REPUBLIKA.CO.ID, Ada garis tegas antara tindakan egois dan dengan hal yang tidak dipikirkan dulu, serta penggencetan sesungguhnya pada anak-anak. Kebanyakan pakar sepakat bahwa anak melewati tahap permulaan jika aksinya memang diniatkan dan mereka menjadikannya sebagai kebiasaan.

Mengapa beberapa anak memilih untuk menyebabkan rasa sakit fisik atau emosional pada orang lain? “Para penggencet cenderung memiliki rasa percaya diri rendah,” kata W Michael Nelson, PhD, penulis Keeping Your Cool: The Anger Management Workbook, yang didesain untuk membantu para konselor yang menangani anak-anak berperilaku agresif. “Mereka kekurangan empati dan perlu mendominasi orang lain,” ujarnya, dikutip dari www.parentsindonesia.com.

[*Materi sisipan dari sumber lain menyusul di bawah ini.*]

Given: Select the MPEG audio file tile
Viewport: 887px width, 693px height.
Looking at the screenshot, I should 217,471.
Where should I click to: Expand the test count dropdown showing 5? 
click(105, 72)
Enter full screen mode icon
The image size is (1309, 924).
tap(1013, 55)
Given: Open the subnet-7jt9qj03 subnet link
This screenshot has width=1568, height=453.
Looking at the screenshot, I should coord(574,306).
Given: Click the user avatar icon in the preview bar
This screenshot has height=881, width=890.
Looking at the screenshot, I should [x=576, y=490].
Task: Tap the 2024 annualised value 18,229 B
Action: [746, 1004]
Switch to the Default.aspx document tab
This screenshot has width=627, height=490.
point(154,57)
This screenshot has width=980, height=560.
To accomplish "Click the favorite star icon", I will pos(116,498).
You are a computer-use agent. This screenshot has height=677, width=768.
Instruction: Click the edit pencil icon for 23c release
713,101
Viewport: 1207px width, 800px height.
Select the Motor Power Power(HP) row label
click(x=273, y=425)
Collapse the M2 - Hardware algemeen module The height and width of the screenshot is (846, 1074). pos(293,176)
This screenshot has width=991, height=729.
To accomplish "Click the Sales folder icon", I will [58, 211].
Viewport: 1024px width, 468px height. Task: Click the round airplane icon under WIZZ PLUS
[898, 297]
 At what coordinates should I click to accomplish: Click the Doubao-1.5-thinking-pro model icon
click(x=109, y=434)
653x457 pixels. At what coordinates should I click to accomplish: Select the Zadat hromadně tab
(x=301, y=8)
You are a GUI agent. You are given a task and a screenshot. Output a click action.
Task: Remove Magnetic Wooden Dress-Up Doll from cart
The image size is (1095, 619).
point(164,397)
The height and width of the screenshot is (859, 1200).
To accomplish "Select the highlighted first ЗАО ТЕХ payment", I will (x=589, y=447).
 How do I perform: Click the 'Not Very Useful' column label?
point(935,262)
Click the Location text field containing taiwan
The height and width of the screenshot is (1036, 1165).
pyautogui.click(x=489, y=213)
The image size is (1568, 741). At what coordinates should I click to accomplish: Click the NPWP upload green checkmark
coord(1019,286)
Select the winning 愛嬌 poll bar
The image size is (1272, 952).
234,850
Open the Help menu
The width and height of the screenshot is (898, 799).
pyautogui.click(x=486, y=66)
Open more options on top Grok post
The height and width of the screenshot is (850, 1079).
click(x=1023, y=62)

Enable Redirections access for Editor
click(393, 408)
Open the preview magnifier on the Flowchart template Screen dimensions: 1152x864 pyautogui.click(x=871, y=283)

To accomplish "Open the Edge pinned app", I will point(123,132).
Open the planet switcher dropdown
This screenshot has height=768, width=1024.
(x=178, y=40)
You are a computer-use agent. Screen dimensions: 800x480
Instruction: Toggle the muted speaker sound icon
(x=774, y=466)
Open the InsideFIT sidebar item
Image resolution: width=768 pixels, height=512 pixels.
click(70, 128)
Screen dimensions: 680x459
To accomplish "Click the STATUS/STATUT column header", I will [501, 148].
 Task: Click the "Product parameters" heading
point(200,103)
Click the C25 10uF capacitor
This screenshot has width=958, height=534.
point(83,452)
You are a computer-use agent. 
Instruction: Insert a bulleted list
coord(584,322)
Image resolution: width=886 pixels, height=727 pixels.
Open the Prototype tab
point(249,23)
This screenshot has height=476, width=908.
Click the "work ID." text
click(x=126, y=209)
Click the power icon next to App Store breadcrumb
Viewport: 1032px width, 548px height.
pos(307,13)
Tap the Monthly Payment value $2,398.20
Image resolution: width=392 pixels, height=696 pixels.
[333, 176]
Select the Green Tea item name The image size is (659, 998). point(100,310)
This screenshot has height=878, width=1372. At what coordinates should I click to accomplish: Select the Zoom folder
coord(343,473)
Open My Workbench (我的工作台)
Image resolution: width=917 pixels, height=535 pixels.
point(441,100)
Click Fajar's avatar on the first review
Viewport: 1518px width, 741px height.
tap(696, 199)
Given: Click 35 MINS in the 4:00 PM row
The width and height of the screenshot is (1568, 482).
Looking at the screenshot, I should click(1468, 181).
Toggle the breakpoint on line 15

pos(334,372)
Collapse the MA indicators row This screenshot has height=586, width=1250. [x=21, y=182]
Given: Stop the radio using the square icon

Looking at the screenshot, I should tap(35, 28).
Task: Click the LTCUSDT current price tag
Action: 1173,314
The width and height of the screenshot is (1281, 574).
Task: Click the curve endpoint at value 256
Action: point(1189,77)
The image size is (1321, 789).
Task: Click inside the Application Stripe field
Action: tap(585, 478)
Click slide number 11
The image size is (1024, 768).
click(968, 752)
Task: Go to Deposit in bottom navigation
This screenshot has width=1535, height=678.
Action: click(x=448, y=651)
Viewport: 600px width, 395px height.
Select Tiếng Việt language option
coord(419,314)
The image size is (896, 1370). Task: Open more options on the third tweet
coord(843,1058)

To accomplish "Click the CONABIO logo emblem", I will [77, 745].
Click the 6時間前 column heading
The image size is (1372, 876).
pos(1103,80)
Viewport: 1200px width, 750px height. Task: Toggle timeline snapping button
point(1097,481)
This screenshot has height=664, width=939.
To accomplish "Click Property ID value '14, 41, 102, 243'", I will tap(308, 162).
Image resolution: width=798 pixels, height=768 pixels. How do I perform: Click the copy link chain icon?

Balita masih menguasai kemampuan sosial dasar dan mencari cara untuk mengatur emosi mereka sendiri, jadi perilaku asertif mereka yang berlebihan mungkin hanya merupakan cara menguji batasan atas hal-hal yang bisa diterima. “Menghina dan merebut adalah bagian dari perkembangan setiap anak,” kata Dr. Swearer. Di usia ini, anak-anak bertindak bukan tanpa sengaja dan cenderung menyiksa anak yang berada di dekatnya pada saat itu.

Di bangku TK, anak-anak mulai memahami konsep kekuatan sosial di antara kelompok mereka, tegas Elizabeth K Englander, PhD, direktur The Massachusetts Aggresion Reduction Center di Bridgewater State University. Inilah saat anak-anak agresif mulai secara aktif mencari sasaran anak lain yang menurut mereka rapuh–entah apakah ini karena mereka pemalu, sensitif, bertubuh kecil, atau hanya karena berbeda.

Para guru cenderung menanggapi si penggencet dengan cara berbeda, tergantung pada usianya. Di preschool, mereka berusaha menanamkan perilaku yang lebih lembut dan lebih baik. Tapi di bangku SD, para guru cenderung mengubah penekanannya untuk melindungi korban.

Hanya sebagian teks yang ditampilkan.